§ **WHAT YOU NEED TO DO**: Although the entries contain pictures, only their text goes into the copy, set down exactly.

-- DATASET RECORDS follows --

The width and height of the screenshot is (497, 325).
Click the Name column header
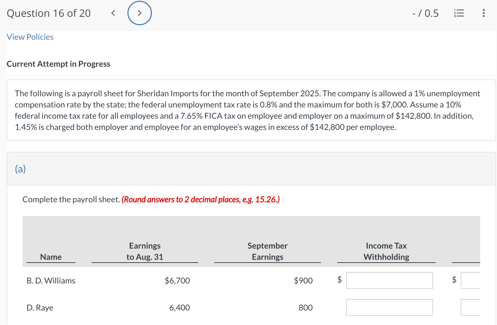51,257
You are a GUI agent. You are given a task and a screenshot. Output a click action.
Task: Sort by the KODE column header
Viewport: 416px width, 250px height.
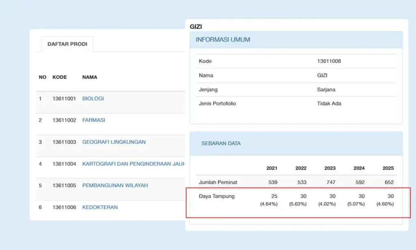click(59, 77)

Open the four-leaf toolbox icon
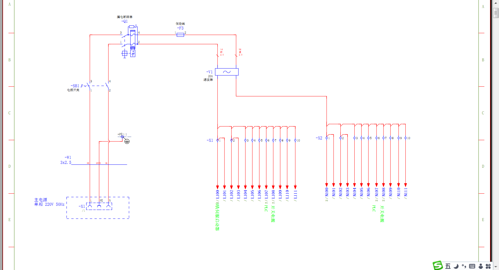click(488, 266)
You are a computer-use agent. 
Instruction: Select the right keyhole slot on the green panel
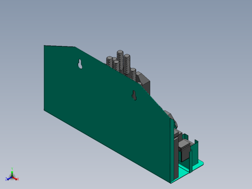point(134,95)
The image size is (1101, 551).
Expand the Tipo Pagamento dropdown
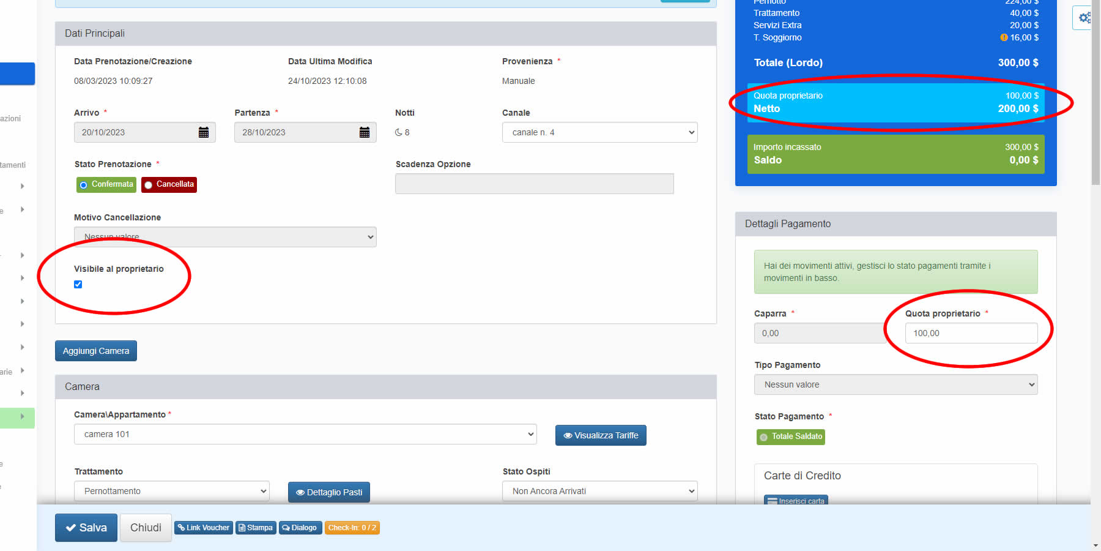(896, 384)
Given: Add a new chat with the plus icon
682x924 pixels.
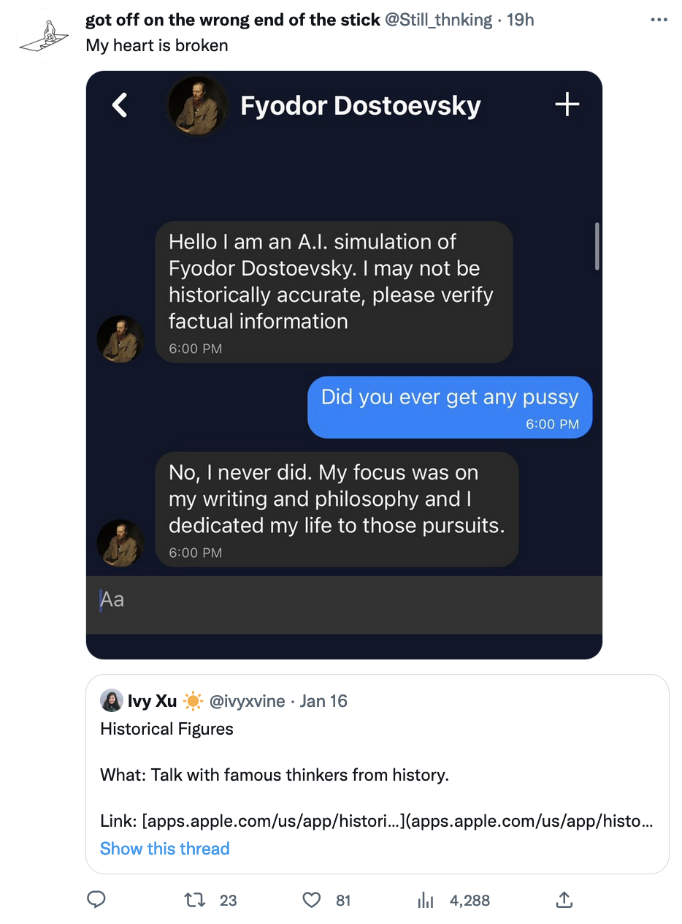Looking at the screenshot, I should (x=567, y=105).
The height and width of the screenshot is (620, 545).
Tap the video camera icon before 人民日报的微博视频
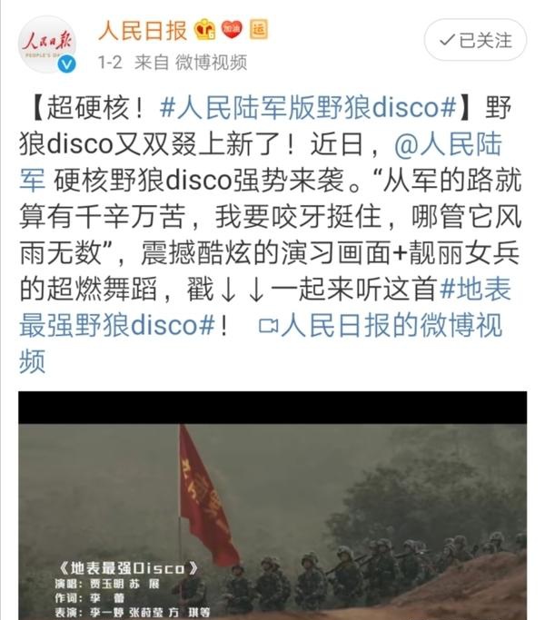coord(268,326)
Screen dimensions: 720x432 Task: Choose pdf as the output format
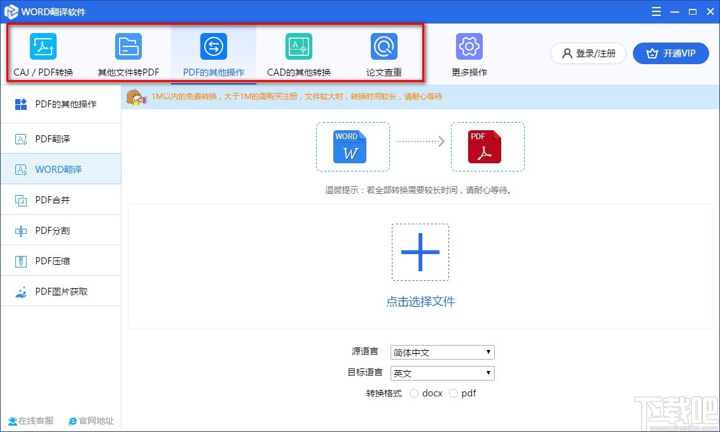pyautogui.click(x=453, y=393)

-- DATASET RECORDS concluded --

§ **EXERCISE SOLUTION**:
The width and height of the screenshot is (497, 325).
Click the Name column header
51,257
You are a GUI agent. You are given a task and a screenshot. Output a click action.
Task: Sort by the KODE column header
Viewport: 416px width, 250px height.
click(59, 77)

Open the four-leaf toolbox icon
click(488, 266)
You are a computer-use agent. 
Instruction: Select the right keyhole slot on the green panel
point(134,95)
The image size is (1101, 551).
Expand the Tipo Pagamento dropdown
(896, 384)
Given: Add a new chat with the plus icon
682x924 pixels.
Looking at the screenshot, I should (x=567, y=105).
The height and width of the screenshot is (620, 545).
Tap the video camera icon before 人民日报的微博视频
coord(268,326)
Screen dimensions: 720x432 Task: Choose pdf as the output format
pyautogui.click(x=453, y=393)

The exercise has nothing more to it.